The proposed approach is promising and can be extended in the prognosis of Alzheimers disease by the prediction of the hippocampus volume changes in the early stage of the disease.
- Score: 0.0
- License: http://creativecommons.org/licenses/by-nc-nd/4.0/
- Abstract: Background: Alzheimers disease is a progressive neurodegenerative disorder
and the main cause of dementia in aging. Hippocampus is prone to changes in the
early stages of Alzheimers disease. Detection and observation of the
hippocampus changes using magnetic resonance imaging (MRI) before the onset of
Alzheimers disease leads to the faster preventive and therapeutic measures.

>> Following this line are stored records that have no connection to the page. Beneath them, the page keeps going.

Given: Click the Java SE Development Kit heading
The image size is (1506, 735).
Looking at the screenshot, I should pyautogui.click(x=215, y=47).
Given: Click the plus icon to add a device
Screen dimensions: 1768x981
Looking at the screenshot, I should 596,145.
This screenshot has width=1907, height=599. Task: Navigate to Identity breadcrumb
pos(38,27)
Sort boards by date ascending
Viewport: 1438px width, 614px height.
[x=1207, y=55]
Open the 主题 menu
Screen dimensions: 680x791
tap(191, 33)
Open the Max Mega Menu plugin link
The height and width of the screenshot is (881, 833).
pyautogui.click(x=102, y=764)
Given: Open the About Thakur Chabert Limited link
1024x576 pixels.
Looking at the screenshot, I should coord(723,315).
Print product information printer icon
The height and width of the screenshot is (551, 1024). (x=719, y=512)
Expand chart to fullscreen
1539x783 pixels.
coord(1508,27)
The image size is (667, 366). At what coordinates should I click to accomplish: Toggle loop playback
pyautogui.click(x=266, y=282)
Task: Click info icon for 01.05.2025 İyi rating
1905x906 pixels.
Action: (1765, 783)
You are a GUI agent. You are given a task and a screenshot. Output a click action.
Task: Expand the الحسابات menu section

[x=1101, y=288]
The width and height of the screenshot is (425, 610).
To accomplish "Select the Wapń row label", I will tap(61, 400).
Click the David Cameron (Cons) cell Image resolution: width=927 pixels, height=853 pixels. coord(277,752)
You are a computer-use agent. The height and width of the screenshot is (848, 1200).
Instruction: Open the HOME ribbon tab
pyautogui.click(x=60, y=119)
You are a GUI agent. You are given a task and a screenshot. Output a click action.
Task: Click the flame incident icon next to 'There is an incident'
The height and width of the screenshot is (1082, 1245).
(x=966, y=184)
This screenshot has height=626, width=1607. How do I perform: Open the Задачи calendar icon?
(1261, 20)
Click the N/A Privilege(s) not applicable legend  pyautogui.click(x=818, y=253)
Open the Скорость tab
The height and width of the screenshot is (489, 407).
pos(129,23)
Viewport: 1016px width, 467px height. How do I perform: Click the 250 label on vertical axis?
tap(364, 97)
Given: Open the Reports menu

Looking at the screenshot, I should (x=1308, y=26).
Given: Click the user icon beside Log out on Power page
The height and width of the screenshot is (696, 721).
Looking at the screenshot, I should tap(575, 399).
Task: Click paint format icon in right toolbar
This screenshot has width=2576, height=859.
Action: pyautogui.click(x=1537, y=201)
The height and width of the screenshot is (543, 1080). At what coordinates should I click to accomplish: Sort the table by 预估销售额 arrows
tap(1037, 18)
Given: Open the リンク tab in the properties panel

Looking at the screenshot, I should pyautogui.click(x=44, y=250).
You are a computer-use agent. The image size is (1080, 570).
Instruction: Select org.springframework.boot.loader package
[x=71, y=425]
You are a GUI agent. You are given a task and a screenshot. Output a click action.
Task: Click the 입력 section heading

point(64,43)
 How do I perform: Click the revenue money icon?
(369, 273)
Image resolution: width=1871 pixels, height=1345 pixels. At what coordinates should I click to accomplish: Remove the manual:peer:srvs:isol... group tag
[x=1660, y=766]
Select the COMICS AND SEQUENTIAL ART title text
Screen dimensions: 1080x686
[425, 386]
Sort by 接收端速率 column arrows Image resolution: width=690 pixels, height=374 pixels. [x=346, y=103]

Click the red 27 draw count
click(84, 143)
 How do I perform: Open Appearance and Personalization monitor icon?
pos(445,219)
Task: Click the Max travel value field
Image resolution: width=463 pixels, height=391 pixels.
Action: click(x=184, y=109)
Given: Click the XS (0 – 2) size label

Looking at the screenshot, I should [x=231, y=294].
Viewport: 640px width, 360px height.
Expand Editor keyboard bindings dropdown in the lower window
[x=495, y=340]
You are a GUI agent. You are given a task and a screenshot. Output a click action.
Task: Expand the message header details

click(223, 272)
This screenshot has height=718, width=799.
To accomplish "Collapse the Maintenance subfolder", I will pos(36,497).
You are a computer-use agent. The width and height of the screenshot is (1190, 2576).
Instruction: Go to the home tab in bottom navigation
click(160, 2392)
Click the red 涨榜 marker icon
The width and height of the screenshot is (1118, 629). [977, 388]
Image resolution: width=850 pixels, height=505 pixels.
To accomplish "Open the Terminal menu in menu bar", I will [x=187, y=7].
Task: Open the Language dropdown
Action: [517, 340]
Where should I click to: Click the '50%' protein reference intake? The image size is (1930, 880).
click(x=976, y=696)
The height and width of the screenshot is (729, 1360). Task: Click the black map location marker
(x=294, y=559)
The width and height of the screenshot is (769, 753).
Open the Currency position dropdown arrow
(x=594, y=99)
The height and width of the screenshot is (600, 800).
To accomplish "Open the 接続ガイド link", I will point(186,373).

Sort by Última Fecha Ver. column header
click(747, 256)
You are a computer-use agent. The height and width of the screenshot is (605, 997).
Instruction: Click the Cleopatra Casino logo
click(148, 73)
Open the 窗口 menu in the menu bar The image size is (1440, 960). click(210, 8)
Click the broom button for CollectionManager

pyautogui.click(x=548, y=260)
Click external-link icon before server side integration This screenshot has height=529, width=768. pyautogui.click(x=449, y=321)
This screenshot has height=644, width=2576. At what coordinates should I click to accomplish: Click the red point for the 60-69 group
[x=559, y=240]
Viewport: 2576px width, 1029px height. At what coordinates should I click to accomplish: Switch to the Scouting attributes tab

Objective: The aim of this study was the segmentation of the hippocampus in
magnetic resonance (MR) images of Alzheimers patients using deep machine
learning method. Methods: U-Net architecture of convolutional neural network
was proposed to segment the hippocampus in the real MRI data. The MR images of
the 100 and 35 patients available in Alzheimers disease Neuroimaging Initiative
(ADNI) dataset, was used for the train and test of the model, respectively. The
performance of the proposed method was compared with manual segmentation by
measuring the similarity metrics. Results: The desired segmentation achieved
after 10 iterations. A Dice similarity coefficient (DSC) = 92.3%, sensitivity =
96.5%, positive predicted value (PPV) = 90.4%, and Intersection over Union
(IoU) value for the train 92.94 and test 92.93 sets were obtained which are
acceptable. Conclusion: The proposed approach is promising and can be extended
in the prognosis of Alzheimers disease by the prediction of the hippocampus
volume changes in the early stage of the disease.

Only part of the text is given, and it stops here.